In recent years considerable developments have taken place to determine methods of specifying the habit (or plant shape) of woody plants. A climber plants habit is best described as having several shoots. A climber with several shoots is defined as a plant with a number of shoots arising from ground level. Examples of these are Clematis spp., Campsis spp., Hedera spp., Hydrangea spp. and Parthenocissus spp.
The habit of the climber is further qualified by the number of branches or breaks which can be expected for a given size of specified plant. The NPS clearly indicates the number of branches or breaks which can be expected for bare root and container grown climbers of a range of growth types and sizes.
Bare root Climbers
The number of branches, which is dependent of growth habit and size, may be specified for Parthenocissus quinquefolia and cvs. which are available bare root, the minimum number of branches is 3 for a plant with minimum height of 125 cm.
Container grown Climbers
The number of breaks occurring in the lower third of the plant may be specified.
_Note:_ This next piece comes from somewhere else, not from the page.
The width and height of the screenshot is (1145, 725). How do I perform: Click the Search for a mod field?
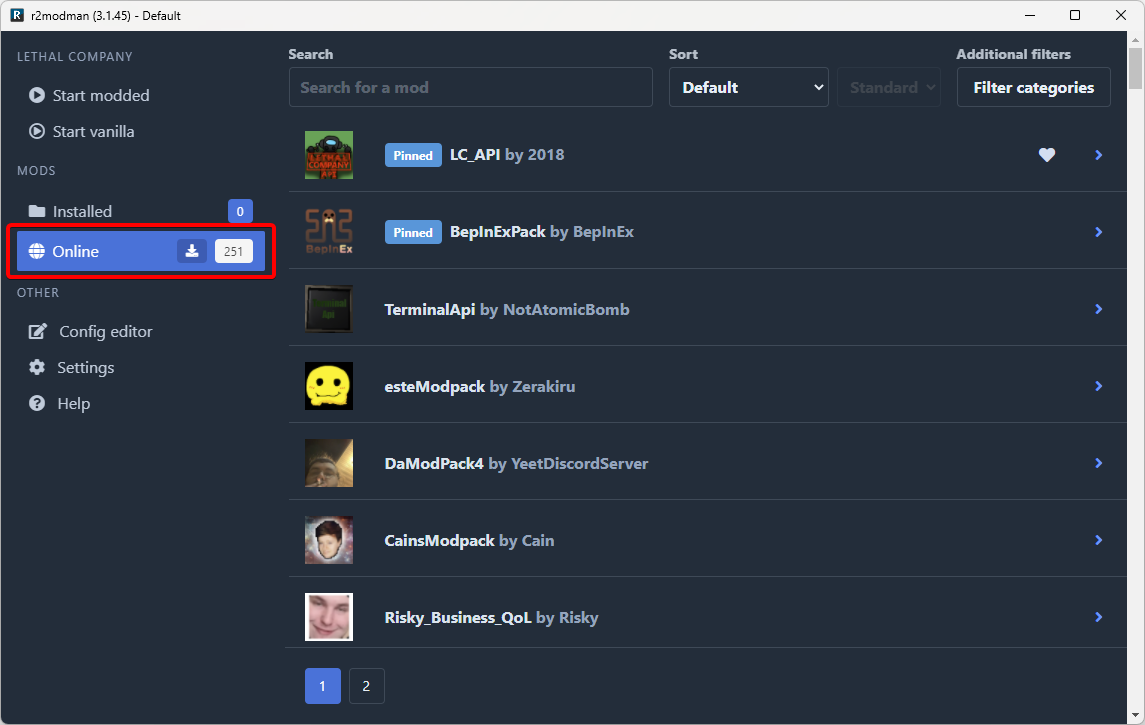coord(470,87)
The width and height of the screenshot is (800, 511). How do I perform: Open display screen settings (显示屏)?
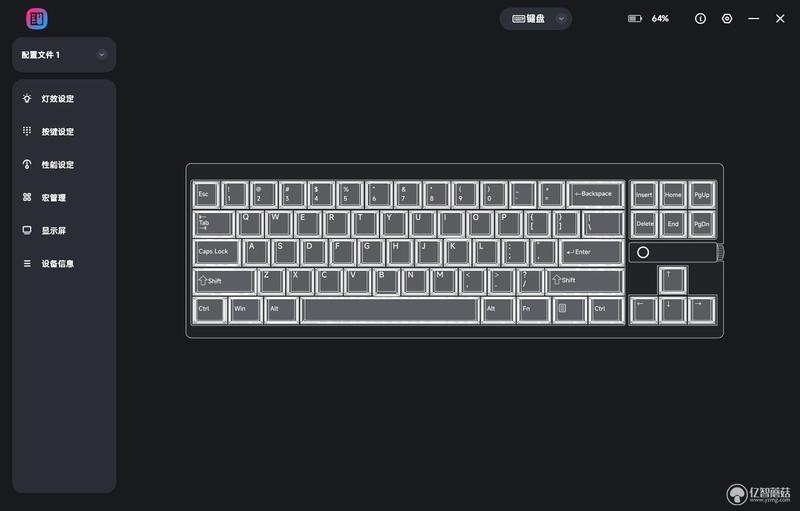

This is dependent on the habit and size of the climber.
|Climber||No. of breaks||Climber||No of breaks|
|Akebia spp.||3||Hydrangea spp.||2|
|Clematis spp.||2||Lonicera spp.||3|
|Hedera spp.||2||Parthenocissus spp.||2/3|
These specifications cover climbers grown typically in 2-3 litre containers. This represents the majority of the plants for sale. For larger container volumes, the overall height and number of breaks will increase in proportion of the habit and vigour of the plant.